Friday, December 2, 2011

The Opium War: Drugs, dreams and the making of China


WARS WITHOUT END

Name of the book: The Opium War: Drugs, dreams and the making of China

Name of the writer: By Julia Lovell,

Publisher: Picador

Price: Rs 499

Julia Lovell’s book opens afresh the “shameful story” of the 19th-century Opium War, which has not yet slipped out of Chinese memory. What emerges is “why” and “how” it happened at all. Was it only because of unstable relations between the Chinese rulers and the foreign merchants trying to operate in and around mainland China? Part of the answer appears to lie in a reciprocal relationship between Chinese tea and Indian opium, with the British as the driving force behind the trade and the war.

Lovell observes,“by the 1780s, Britain was running up a serious trade deficit: while China’s government was quite happy to service the growing British tea addiction, it seemed to want little except silver in return. As East India Company profits failed to offset the costs of rule in India, the British tea-drinkers pushed Asia trade figures further into the red”. But Chinese consumers had taken to Indian opium the way Londoners had taken to Chinese tea. After 1833, when the free trade lobby ended the East India Company’s monopoly on tea, the market was flooded by merchants looking to profit from tea, offering opium as barter. Not surprisingly, the British soon made money and it was in Bengal, especially Calcutta, that the drug was shipped and auctioned.

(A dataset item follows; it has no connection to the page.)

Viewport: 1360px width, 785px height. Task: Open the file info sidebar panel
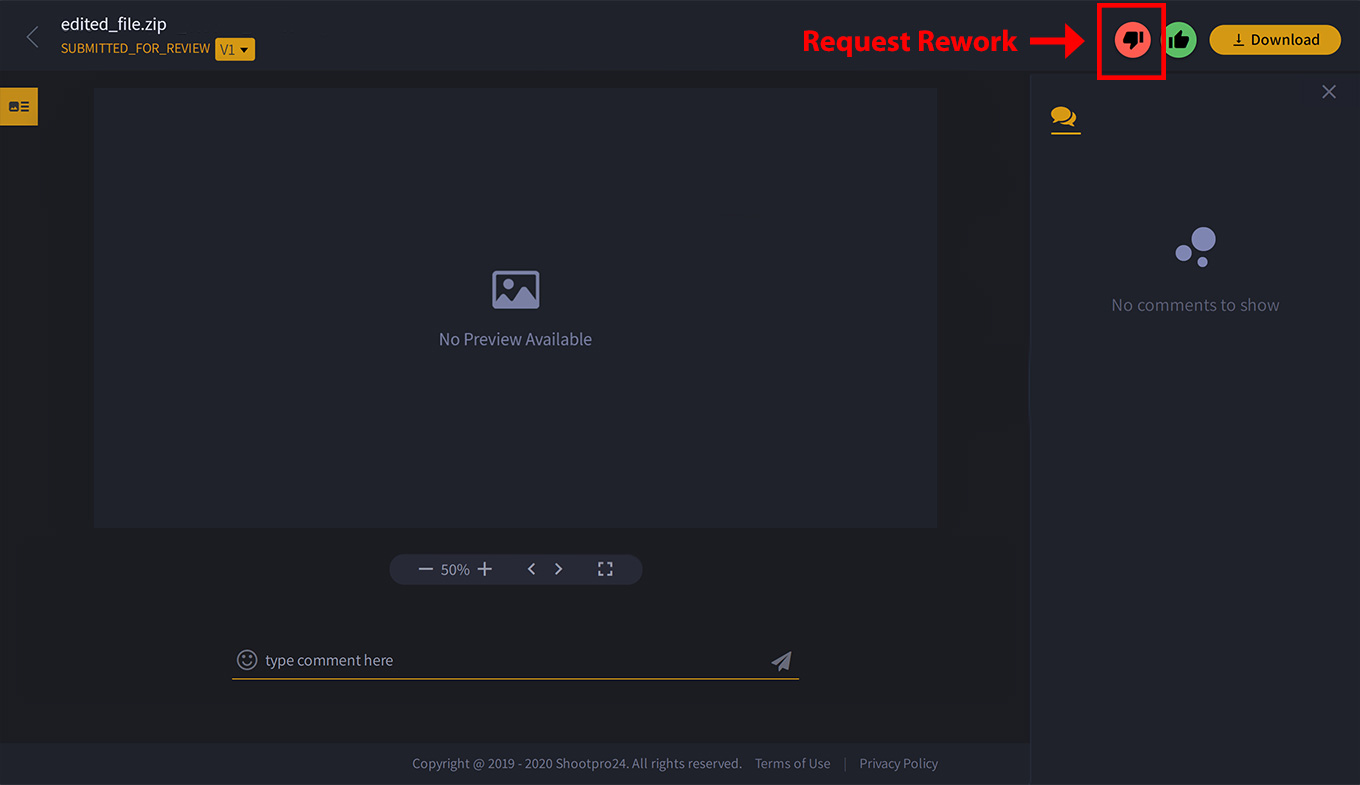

But this soon led to the “corrupting effects of a booming drug culture”, the secret actors of which were a crew of merchants from London. These businessmen “were joined by the Protestant missionary community”. The London Missionary Society had sent one Robert Morrison to China as far back as 1807. These “missionaries became natural allies of the smugglers”.

Lovell’s book combines erudition with a comprehensive perspective. She offers a lucid analysis of Qing China’s interactions with the outside world, of “the miscalculations of the Chinese court’s anti-opium lobby; the mutual incomprehension that pushed both sides towards war” and of “the opportunistic hypocrisy of the British”. She also explores the “Opium War myth”, which has endured in both Beijing and Britain for 170 years.

The actions and attitudes of the British leading up to the wars stand out for their sheer brazenness. For instance, when William Napier was appointed “to maintain a legal trade financed by illegal drug imports” and became Britain’s official resident in China, he vowed to “blast China into submission”. Arrogance, coupled with contempt for the Chinese, made him declare: “The Empire of China is my own”. One can hardly criticize modern China’s view of the West after this.

In China today, the Opium War is the traumatic inauguration of the country’s modern history. It is thought to be the main “cause of all their country’s troubles”. It has certainly cast a long shadow over Sino-Western relations and both sides appear to have “tampered with the historical record for their own purposes”.

Lovell notes that the “refusal to look at matters from the perspective of the Chinese state’s own prerogatives helped drive Britain towards war in the nineteenth century, and risks pushing relations towards confrontation in the early twenty first”. There seems to be a subtle softening towards the Western stand on China in the 19th century. Nevertheless, the role of British imperialism in the war is highlighted in the book. India’s position in this saga could have been elaborated a bit more in this otherwise enjoyable and readable book.